I feel like a total Potsie.
[re=526692]DustBowlBlues[/re]: I think Rahm’s hot. I’ll bet that finger has something to do with it. You know, the one with the stump.
[re=526682]DustBowlBlues[/re]: “I’m a loyal liberal Democrat and would actually love to think someone in the party would be so pushy and mean about the Democratic agenda.”
Reps love their Dems like they love their women. Quiet and servile.
Anything else drives them to the vapors, tut-tutting about how so and so doesn’t know their place.
I thought I had seen every episode of The Office, but I guess I missed this one. Michael Scott is soooo angry.
Is his daughter available? I don’t remember when he announced it.

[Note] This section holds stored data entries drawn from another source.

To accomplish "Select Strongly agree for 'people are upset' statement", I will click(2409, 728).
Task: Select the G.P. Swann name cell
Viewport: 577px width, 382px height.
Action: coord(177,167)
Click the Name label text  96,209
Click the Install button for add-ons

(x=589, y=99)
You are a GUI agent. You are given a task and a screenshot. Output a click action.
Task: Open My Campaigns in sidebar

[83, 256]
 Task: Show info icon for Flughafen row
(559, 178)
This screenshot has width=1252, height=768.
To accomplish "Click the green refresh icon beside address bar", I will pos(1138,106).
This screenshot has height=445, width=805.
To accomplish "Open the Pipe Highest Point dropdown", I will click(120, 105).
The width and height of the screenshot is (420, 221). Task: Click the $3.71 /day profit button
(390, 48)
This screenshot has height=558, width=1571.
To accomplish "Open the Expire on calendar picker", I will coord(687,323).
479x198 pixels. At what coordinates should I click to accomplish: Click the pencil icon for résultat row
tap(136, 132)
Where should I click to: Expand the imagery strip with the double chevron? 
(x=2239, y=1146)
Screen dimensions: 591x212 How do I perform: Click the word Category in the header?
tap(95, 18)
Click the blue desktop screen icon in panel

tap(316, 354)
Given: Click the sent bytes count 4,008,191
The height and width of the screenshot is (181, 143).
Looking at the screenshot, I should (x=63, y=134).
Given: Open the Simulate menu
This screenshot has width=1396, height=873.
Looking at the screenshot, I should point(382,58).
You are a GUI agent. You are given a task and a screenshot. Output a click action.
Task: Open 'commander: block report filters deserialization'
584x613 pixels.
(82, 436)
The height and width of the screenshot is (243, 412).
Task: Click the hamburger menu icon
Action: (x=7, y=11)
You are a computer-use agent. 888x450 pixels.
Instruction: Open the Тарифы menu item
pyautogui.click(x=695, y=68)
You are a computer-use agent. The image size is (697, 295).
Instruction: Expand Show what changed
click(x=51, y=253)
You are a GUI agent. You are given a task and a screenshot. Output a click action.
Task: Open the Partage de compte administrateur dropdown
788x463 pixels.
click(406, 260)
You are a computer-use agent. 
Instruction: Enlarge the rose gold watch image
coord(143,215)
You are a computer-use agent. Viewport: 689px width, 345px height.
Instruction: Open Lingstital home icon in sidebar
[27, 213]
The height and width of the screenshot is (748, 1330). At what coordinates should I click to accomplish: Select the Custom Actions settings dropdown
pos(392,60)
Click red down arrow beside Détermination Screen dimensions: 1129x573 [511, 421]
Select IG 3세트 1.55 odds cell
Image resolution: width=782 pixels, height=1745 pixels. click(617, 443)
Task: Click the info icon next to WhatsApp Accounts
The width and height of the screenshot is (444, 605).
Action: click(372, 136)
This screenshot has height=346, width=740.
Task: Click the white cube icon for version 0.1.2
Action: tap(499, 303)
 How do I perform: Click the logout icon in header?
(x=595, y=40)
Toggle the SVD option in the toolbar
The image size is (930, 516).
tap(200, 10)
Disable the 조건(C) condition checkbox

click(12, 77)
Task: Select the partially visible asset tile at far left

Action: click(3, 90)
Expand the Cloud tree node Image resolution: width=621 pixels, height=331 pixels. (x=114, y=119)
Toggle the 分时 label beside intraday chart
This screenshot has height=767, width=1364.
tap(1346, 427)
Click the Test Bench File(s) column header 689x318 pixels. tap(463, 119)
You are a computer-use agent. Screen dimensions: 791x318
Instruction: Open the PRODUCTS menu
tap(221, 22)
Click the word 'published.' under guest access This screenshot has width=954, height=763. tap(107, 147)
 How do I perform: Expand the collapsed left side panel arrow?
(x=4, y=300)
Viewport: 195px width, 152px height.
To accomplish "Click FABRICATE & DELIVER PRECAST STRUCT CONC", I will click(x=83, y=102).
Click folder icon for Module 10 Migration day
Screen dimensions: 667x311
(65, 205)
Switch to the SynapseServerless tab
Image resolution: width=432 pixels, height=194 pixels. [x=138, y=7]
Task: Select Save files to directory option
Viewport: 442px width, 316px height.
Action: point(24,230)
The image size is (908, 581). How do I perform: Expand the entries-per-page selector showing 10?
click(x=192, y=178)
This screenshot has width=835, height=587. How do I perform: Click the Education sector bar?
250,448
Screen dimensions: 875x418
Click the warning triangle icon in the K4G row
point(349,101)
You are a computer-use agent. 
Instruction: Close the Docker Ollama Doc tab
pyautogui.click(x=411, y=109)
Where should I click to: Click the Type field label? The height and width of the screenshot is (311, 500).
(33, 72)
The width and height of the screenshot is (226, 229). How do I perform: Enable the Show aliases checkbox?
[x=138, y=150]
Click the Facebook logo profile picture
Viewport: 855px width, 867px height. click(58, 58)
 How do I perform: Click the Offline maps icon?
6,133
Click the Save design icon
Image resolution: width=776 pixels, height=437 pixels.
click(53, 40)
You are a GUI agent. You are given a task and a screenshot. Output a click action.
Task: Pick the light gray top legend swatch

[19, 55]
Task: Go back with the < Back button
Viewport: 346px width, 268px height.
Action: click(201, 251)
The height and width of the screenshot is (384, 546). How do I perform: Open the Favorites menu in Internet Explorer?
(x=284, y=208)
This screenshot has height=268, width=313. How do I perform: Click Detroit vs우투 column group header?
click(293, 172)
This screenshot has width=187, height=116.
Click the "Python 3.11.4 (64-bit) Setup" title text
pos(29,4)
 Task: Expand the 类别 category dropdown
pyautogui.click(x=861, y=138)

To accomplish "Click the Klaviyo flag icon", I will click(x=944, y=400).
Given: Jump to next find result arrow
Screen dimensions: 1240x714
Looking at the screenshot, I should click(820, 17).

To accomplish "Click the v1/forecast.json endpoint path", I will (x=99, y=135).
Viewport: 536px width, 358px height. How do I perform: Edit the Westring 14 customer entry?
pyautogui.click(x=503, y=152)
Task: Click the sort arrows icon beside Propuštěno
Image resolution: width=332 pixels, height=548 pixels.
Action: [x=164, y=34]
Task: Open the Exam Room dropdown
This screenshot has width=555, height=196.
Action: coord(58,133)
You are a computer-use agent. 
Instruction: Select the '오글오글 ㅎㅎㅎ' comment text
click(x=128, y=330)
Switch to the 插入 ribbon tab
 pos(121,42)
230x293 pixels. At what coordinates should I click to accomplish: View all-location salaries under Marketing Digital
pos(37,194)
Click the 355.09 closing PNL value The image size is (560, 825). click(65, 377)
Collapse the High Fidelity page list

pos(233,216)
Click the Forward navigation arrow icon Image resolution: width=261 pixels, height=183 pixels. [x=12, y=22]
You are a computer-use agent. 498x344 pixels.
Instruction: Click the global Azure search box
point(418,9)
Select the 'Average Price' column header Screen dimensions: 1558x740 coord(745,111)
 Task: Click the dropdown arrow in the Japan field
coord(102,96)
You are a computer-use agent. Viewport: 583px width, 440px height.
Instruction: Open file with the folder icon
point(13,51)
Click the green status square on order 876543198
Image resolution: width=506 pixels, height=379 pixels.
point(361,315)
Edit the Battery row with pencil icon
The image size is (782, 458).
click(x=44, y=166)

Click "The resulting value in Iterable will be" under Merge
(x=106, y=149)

[re=526692]DustBowlBlues[/re]: Oh YES Rahm is hot. You are not alone in your standing in line to have his half-finger or whatever poked into your chest or whatever.
Massa is just mad that Rahm didn’t poke him in the *ss rather than the chest.
http://www.radically-raw.com
[re=526776]Extemporanus[/re]: Then sit on it!
[re=526719]S.Luggo[/re]: With a name like George “Chris”, I’m surprised he didn’t get caught sooner.
Wikipedia page on Eric Massa: “New York state law does not require that a special election be held to fill Massa’s seat…” Good news for Rahm! He doesn’t need to be elected!